The Bombay High Court recently dismissed a plea by slum dwellers seeking free alternative housing upon eviction from encroached land, emphasizing the disparity with salaried employees who do not receive such benefits [Vaibhavi SRA CHS Ltd v. State of Maharashtra & Ors.].
In its November 10 order, the court, represented by Justices GS Patel and Kamal Khata, expressed disapproval, stating, "They are, we are told, in a position to make these demands, and it does not matter — and should not matter — to anyone, even a court of equity that there is no such provision made for salaried persons working in the city."
Highlighting the financial burdens faced by salaried employees, the court noted, "It is these salaried employees who routinely draw on whatever sources they have... Nobody gives them a free house. Nobody gives them transit rent or any form of financial relief."
The case involved the Vaibhavi SRA Co-operative Housing Society, seeking relief for members facing eviction due to a land development project. The society sought to cancel the developer's appointment and requested alternative housing and transit rent.

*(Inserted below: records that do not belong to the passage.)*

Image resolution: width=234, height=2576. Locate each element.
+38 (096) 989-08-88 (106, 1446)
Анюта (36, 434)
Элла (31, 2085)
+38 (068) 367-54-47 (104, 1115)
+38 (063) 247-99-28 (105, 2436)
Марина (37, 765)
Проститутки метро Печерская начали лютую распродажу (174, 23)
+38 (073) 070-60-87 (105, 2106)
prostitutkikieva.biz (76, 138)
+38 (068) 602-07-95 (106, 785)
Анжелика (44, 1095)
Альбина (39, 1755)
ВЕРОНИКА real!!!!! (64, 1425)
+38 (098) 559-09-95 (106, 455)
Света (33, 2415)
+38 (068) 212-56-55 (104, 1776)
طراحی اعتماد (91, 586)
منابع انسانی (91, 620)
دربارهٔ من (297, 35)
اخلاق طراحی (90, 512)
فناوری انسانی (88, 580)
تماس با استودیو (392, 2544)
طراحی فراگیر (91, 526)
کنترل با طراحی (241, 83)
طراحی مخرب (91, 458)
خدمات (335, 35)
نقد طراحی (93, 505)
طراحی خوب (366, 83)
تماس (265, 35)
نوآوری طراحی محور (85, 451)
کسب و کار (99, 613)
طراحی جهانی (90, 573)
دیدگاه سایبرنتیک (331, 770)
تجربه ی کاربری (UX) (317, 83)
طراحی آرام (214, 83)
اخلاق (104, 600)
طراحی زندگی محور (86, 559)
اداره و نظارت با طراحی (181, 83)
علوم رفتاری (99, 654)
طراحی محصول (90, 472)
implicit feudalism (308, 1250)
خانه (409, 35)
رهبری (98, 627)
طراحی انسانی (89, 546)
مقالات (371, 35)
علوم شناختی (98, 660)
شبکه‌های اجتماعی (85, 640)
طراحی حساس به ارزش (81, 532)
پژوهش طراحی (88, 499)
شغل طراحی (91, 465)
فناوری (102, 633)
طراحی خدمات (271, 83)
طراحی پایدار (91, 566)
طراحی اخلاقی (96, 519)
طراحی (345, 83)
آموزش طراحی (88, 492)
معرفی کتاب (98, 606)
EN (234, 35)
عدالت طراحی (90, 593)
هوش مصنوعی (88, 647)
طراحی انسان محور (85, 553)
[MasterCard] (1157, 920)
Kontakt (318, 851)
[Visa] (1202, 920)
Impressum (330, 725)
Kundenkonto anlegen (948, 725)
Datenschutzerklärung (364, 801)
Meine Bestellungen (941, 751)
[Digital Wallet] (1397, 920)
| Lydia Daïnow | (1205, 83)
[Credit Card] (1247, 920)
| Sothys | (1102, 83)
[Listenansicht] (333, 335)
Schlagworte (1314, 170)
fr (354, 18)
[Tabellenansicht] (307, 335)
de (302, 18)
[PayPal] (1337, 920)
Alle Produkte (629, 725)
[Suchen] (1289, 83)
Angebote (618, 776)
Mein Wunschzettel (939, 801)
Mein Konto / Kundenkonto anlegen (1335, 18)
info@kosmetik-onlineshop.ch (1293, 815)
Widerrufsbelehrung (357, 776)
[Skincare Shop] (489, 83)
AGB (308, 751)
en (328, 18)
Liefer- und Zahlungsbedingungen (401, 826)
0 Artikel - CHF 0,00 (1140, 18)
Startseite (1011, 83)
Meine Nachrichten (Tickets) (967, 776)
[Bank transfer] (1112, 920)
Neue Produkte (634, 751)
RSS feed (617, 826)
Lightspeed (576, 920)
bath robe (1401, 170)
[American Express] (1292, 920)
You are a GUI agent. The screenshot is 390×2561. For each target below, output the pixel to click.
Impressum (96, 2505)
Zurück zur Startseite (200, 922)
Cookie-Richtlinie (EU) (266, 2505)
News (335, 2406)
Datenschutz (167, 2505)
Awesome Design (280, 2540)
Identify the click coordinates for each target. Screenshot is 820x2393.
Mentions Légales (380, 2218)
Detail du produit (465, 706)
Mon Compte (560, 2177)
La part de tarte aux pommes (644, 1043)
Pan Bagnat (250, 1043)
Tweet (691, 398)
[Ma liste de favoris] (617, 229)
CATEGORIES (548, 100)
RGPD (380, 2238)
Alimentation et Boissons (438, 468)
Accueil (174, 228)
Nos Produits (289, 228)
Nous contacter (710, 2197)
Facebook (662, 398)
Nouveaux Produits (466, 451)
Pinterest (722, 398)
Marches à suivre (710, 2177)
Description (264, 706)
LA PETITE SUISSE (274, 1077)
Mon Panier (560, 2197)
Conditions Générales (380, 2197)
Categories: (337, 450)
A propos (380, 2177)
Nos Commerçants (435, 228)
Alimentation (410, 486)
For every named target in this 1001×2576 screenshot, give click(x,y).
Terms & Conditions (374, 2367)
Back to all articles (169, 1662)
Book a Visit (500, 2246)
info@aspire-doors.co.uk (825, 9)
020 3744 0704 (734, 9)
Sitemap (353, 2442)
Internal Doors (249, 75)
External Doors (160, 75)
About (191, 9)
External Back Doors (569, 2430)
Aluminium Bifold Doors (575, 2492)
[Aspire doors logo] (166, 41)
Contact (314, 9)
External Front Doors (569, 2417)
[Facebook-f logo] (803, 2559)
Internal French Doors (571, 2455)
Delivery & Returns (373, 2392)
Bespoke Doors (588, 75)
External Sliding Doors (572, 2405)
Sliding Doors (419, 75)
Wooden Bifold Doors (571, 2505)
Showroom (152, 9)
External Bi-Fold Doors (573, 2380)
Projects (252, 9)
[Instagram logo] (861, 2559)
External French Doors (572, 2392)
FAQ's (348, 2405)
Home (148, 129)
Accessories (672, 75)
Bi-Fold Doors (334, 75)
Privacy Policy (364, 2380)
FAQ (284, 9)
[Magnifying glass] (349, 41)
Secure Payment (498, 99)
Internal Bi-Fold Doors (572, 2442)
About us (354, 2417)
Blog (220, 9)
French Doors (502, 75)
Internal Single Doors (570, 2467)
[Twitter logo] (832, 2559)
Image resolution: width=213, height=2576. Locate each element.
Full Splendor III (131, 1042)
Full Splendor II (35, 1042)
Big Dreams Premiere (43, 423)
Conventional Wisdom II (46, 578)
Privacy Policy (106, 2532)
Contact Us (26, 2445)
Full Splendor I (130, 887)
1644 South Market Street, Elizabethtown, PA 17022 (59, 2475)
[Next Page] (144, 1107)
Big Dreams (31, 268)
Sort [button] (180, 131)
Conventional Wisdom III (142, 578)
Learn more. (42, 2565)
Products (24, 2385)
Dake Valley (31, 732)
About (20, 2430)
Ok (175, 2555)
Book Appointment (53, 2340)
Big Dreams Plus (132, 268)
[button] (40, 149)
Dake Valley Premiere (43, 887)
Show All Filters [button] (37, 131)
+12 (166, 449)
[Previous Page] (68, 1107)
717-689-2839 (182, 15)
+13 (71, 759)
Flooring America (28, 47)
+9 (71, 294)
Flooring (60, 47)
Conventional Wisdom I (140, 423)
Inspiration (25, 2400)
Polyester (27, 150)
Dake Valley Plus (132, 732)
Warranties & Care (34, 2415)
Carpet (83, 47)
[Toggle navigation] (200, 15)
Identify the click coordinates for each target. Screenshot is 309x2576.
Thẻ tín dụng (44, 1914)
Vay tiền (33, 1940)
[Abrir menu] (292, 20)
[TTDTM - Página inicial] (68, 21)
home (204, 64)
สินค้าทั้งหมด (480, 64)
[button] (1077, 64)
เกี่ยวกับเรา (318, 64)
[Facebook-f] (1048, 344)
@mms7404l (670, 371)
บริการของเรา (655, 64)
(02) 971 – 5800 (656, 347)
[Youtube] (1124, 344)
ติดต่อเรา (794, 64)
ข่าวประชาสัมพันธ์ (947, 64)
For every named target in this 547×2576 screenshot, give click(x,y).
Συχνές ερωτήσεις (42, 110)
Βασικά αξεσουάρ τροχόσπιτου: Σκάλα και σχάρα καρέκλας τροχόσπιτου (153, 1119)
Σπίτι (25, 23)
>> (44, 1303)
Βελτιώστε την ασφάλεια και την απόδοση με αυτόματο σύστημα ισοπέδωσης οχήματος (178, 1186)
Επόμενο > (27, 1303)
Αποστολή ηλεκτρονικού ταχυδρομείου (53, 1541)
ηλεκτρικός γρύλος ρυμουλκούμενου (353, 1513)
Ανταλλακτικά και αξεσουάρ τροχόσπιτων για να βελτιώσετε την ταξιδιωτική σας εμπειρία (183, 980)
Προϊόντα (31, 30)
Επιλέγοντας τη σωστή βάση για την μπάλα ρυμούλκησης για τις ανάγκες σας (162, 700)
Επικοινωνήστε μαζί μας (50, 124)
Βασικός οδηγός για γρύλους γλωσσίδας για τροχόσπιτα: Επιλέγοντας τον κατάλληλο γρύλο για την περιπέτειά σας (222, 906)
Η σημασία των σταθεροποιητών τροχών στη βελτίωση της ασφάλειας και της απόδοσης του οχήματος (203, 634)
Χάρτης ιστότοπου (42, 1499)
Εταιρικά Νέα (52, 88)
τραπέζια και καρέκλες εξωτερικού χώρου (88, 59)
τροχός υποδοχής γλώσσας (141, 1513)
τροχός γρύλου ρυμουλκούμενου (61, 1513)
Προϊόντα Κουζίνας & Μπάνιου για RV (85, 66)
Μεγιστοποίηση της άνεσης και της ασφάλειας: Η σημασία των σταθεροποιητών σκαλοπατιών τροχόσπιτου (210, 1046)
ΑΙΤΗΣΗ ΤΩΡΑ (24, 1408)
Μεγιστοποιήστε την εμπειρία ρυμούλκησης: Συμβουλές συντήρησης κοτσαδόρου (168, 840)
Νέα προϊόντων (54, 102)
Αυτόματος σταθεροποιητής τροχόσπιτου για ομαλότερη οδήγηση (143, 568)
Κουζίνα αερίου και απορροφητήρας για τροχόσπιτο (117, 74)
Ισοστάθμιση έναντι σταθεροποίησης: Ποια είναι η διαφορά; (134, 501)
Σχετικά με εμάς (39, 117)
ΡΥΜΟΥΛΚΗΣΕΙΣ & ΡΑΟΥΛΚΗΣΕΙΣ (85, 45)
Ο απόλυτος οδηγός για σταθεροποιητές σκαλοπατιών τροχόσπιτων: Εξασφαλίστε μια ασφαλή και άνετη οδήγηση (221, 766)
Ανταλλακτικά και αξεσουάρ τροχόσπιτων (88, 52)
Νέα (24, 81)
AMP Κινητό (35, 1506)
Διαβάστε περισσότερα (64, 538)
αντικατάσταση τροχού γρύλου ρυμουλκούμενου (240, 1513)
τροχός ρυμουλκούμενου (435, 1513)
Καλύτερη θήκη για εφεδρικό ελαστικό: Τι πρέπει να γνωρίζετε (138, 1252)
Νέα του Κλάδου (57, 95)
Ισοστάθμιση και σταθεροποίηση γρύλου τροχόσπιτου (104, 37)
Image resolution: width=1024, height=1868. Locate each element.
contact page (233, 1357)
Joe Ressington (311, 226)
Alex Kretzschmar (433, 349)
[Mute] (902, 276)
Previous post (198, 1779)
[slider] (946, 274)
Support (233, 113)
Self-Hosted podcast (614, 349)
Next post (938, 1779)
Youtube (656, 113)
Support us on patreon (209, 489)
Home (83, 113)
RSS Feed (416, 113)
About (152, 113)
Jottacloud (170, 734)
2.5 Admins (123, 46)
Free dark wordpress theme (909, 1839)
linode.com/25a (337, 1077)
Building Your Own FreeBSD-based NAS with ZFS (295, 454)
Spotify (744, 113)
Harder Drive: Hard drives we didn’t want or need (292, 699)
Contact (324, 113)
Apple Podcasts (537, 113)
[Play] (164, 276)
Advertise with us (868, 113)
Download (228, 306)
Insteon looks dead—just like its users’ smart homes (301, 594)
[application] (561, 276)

The court acknowledged the petitioner-society's objections to the developer and their demands, including determining the location and setup of rehabilitation units. The court remarked, "There is such a thing as going too far. We do not believe that these societies have this spectrum of rights."
Advocate Simil Purohit, representing the developer, assured payment of transit rent until December 2023, contingent on the society accepting proposed plans. The court underscored that unrealistic demands, including substantial transit rent, could not be endorsed.
This ruling prompts a reflection on the disparity in housing benefits and financial relief, raising questions about the extent of rights for slum dwellers in determining rehabilitation unit aspects.